June 29, 2015 is a date indelibly etched on his memory, the day doctors sat him down to tell him he had Burkitt’s Non-Hodgkins Lymphoma, an aggressive type of cancer that breaks out in the lymph glands.

The Briton was no stranger to the “C” word — his mother Lisa having previously been diagnosed with breast cancer — but to be staring death in the face himself at the age of 27 was a gargantuan body blow.

“It’s a choice,” when fighting the disease, the budding equestrian explains, and, as well as relentless chemotherapy, Hobday has bombarded it with his trademark positivity.

“The reality is every day I’m looking death in the eye riding a horse,” he explains. “The way I tell myself is that people have this every single day and I’m no different to them so you pick yourself up and get on with it.”

The past five months have been punctuated by dates. While the end of June marked the ultimate low, September 30 marked the end of the treatment, the relief at 15 days of intravenous drugs pumped into his body consecutively ending.

“It feels like 15 days of having petrol pumped into you,” is his take on the treatment. “It is the only way I can describe it.”

It was not the petrol-like quality of the drugs coursing through his veins that was the hardest thing to take, nor his inability to keep any food down nor losing his voluminous hair.

Instead, it was the nothingness: “The hardest part was going from buzzing with energy looking after 10 to 15 horses to being able to do nothing. I got tired so quickly, I still get tired so quickly.

“I was suddenly like a very fragile old person you might see, and with it you realize how fragile life is.”

But the one major carrot dangled in front of him throughout his painstaking treatment apart from being rid of his sickness has been to get back in the saddle.

From the age of four, the horse world is all he has known and what has driven him every day.

A former British national under-21 champion, Hobday also boasts team gold and individual bronze from the 2008 young rider European Championships.

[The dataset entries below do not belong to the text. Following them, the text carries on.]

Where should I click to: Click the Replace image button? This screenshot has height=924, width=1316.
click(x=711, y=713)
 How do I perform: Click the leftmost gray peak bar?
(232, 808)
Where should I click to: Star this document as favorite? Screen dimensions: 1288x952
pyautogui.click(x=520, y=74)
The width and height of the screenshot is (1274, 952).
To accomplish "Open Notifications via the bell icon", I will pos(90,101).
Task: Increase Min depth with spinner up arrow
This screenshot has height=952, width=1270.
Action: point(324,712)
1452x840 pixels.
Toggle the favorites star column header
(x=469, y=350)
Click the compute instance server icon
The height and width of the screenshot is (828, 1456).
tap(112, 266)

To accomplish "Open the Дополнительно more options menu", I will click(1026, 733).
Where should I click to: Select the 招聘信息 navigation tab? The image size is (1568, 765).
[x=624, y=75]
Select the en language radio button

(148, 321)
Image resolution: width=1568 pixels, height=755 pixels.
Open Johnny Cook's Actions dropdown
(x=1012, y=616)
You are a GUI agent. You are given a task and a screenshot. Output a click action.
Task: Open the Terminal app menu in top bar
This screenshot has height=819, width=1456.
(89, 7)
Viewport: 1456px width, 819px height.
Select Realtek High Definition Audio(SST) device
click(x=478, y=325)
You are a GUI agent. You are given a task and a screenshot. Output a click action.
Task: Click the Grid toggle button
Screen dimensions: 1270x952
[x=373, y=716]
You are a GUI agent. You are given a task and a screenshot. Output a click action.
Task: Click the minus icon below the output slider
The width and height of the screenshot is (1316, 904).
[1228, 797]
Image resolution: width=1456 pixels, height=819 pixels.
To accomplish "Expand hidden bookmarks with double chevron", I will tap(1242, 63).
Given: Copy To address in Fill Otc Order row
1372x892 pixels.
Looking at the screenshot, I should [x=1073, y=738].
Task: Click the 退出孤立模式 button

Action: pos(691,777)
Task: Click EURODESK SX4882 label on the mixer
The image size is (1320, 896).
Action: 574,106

In addition, he has achieved clear rounds at some of the most prestigious venues in the world, notably at the UK’s Badminton and Burghley Horse Trials.

Hobday is an inspiration to talk to, his positivity wavering just once in half an hour of conversation as briefly the emotional roller coaster of the past five months momentarily takes his toll.

He says the recovery has been helped by those around him including his parents, Lisa and Steve, and girlfriend Emma as well as the wider equine world.

Even now he is surprised that “people seem to give a s***,” and he has been sure to keep his 14,000 Twitter followers up to date with his progress virtually from the start.

The day after being diagnosed, he posted an extended message on Twitter: “I am sorry I’ve been quiet recently. But the last few weeks have been very difficult, I have been in hospital for lots of test and I’ve been diagnosed with cancer.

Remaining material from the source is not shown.